La tutela dei dati personali contro un abnorme e sproporzionato trattamento, non coerente con i bisogni (pure siano essi pubblici), porta il rischio di alterare le libertà individuali e collettive: il dato personale risulta, quindi, un bene immateriale prezioso sotto una molteplicità di argomenti, lo sfruttamento deve essere accompagnato dalle dovute cautele e un elevato grado di responsabilità.
La tutela dei dati deve prevalere sui consumi e sulle sue inevitabili derivazioni/deviazioni a fronte di un uso fraudolento e contrario alle regole di convivenza civile, è indispensabile minimizzare l’utilizzo (verso la pseudonimizzazione) e rafforzare le difese (le c.d. misure minime di sicurezza, ovvero la c.d. cybersecurity) in chiave preventiva poiché (si comprende a chiari lettere) i rischi per le democrazie sono elevati: un uso distorto dei dati personali può efficacemente alterare gli esiti di un verdetto elettorale (libero): i compromessi con le grandi corporate governance non andrebbero accettati.
Il punto Considerando 4 del GDPR esprime il senso delle cose «Il trattamento dei dati personali dovrebbe essere al servizio dell’uomo. Il diritto alla protezione dei dati di carattere personale non è una prerogativa assoluta, ma va considerato alla luce della sua funzione sociale e va contemperato con altri diritti fondamentali, in ossequio al principio di proporzionalità», dove si intravede la forza della legge e i suoi demoni.
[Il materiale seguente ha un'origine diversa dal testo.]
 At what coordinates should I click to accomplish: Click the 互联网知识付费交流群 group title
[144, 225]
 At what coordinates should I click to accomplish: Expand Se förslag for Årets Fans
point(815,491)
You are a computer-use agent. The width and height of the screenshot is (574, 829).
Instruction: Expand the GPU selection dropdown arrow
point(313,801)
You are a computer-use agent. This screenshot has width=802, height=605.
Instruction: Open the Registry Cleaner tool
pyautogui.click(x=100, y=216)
Vi è una consapevolezza, est modus in rebus, in questo bilanciamento tra trasparenza e tutela del dato personale, i rischi alle libertà fondamentali sono elevati nel reticolato del loro trattamento, assumendo un ruolo primario sulla reale estensione della tutela della dignità umana: la dematerializzazione, i big data, i c.d. algoritmi di analisi, comportano dei rischi di intrusione nella sfera personale ed evidenti effetti collaterali, la tutela del dato personale ne rappresenta ancora (per poco) la cura.
A ben vedere, la massiccia profilassi di dati personali, il desiderio invadente di acquisire dati biometrici, la volontà di digitalizzare ogni cosa in un riflusso di connessione perpetua, apre la “via” alla robotica (dal ceco ròbota, “lavoro”), anticipando quella scienza da tempo definita del “post-umanesimo”, dove i progressi della bioetica e della I.A. (intelligenza artificiale) integrano l’uomo alla macchina per potenziare (andare oltre) le innate capacità naturali, interazioni tra corpi e silicio, nel produrre cyborg affidabili e obbedienti.
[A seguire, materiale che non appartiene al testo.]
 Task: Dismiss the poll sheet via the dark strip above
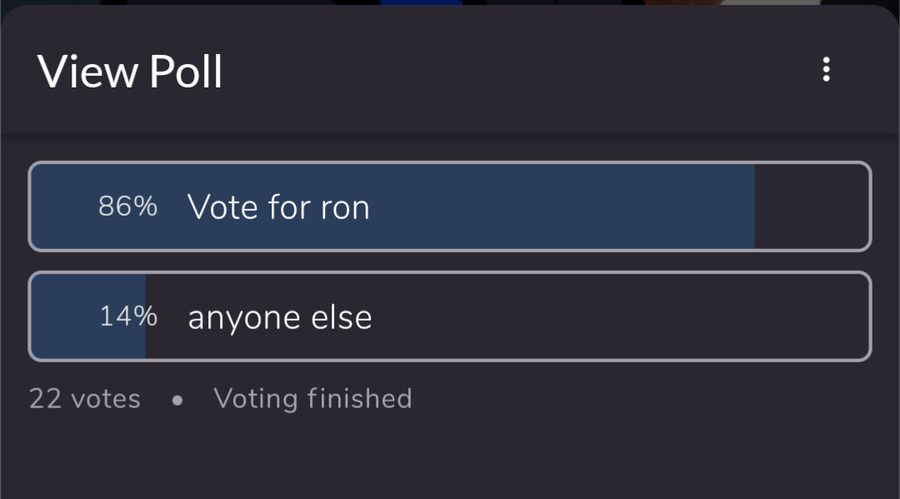tap(450, 2)
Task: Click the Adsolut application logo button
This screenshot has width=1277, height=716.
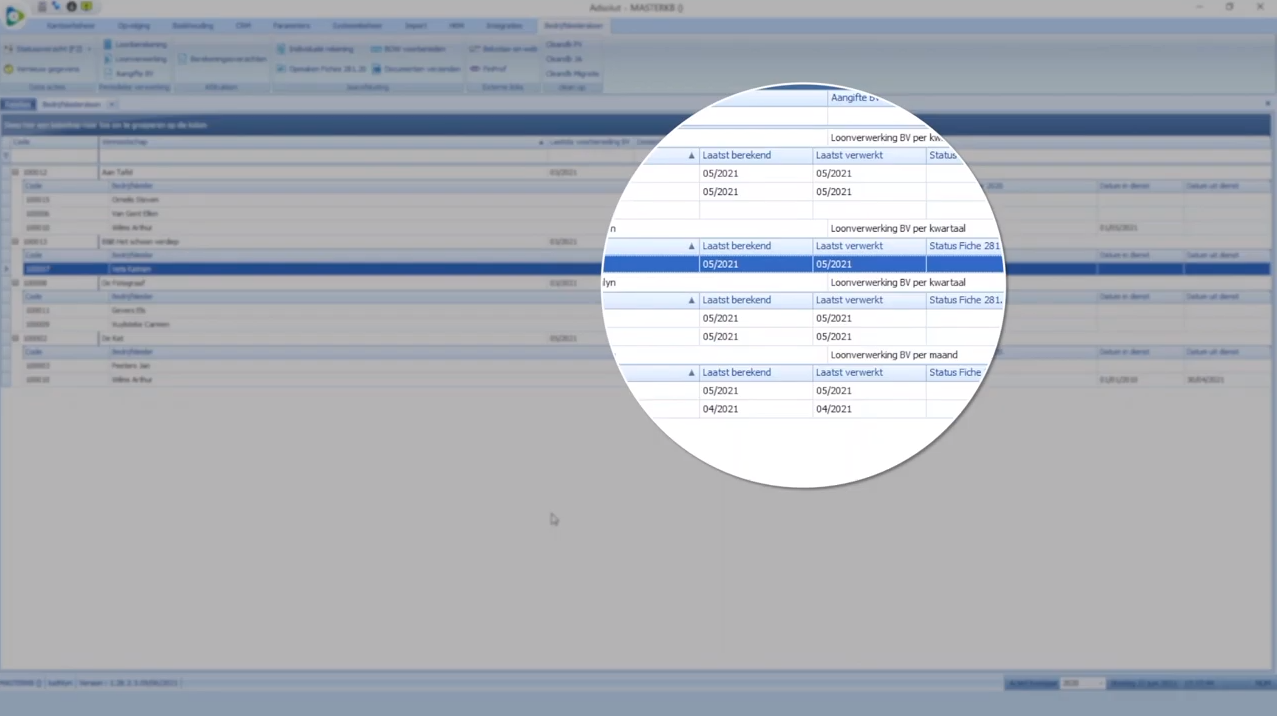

L’ingiustificata e sproporzionata raccolta, profilazione, trattamento dei dati personali potrebbe essere solo un inizio, un antecedente che la disciplina comunitaria del GDPR vorrebbe limitare o seguire, ma i fatti sono ben più avanti (vedi, il caso Cambridge Analytica, non isolato): vi è un bisogno di usare le dovute cautele quando gli effetti ancora non si conoscono ma già si intravede il concreto disvelarsi.
[1] Cass. Pen., sez. V, 17 dicembre 2013, n. 8426.
[2] Cass. Pen., sez. II, 23 gennaio 2019, n. 3262.
[3] NOBILIO, Italia Oggi, 12 febbraio 2019, pag. 48.
[4] «Profili generale di tutela dei dati personali nel recepimento del Regolamento UE 2016/679: tutele rafforzate, i dati genetici, biometrici e sulla salute», Comuni d’Italia, 2018, n. 12.